● EXERCISE GOAL
Repeat the data word for word, starting at the line that contains "coordinates (334, 312)." and stopping after the line that contains "display-name-suffix: ARIRANG is".

● INPUT DATA
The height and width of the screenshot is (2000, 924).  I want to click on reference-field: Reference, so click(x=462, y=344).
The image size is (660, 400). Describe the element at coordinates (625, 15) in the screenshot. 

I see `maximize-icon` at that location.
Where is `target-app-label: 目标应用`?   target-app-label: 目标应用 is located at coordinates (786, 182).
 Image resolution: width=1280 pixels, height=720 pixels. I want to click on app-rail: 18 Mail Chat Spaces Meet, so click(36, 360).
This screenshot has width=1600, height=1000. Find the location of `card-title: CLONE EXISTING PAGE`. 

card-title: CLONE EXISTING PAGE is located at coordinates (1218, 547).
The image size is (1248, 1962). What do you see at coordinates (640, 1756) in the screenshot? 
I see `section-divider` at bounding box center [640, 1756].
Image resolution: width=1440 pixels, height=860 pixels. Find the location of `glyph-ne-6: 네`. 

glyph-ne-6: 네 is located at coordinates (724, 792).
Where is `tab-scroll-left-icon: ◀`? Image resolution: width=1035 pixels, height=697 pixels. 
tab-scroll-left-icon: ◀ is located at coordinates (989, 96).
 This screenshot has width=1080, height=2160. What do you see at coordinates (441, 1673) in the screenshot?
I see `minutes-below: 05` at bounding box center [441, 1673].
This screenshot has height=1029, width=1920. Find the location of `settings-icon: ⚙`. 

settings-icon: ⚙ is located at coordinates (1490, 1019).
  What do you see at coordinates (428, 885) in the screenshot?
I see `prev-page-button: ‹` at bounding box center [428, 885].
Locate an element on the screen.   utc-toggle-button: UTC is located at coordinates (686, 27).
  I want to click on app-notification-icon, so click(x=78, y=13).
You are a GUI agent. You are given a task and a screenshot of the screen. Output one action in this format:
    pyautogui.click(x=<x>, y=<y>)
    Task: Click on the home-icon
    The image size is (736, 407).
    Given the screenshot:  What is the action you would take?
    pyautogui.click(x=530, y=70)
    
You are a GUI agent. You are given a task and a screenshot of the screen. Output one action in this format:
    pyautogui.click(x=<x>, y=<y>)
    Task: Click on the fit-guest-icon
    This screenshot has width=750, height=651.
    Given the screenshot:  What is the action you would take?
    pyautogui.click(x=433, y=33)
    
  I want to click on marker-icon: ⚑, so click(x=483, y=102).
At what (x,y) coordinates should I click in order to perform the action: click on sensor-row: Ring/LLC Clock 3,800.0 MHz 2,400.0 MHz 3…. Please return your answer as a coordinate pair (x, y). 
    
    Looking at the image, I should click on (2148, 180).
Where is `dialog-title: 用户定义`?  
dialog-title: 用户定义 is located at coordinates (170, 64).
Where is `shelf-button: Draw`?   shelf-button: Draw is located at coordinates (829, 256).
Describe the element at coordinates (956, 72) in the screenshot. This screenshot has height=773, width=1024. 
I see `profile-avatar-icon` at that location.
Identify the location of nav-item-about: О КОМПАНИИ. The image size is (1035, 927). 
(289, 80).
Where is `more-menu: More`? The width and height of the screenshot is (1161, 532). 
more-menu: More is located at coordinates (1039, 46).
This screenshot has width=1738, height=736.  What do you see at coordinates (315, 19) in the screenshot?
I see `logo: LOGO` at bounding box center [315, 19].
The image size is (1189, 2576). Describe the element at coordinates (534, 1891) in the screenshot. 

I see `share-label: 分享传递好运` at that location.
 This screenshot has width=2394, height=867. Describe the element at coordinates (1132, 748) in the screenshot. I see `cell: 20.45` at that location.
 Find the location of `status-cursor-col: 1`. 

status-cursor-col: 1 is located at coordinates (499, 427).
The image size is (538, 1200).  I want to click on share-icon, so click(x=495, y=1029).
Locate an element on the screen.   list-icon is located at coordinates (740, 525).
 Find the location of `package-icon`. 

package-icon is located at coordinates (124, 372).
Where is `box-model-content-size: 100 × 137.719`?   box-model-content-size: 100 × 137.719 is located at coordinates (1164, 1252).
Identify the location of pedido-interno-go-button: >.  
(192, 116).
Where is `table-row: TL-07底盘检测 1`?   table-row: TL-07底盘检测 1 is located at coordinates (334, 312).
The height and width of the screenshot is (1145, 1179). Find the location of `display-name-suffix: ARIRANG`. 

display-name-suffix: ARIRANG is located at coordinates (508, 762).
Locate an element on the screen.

● TASK RESULT
Where is `table-row: TL-07底盘检测 1`?   table-row: TL-07底盘检测 1 is located at coordinates (334, 312).
The height and width of the screenshot is (1145, 1179). Find the location of `display-name-suffix: ARIRANG`. 

display-name-suffix: ARIRANG is located at coordinates (508, 762).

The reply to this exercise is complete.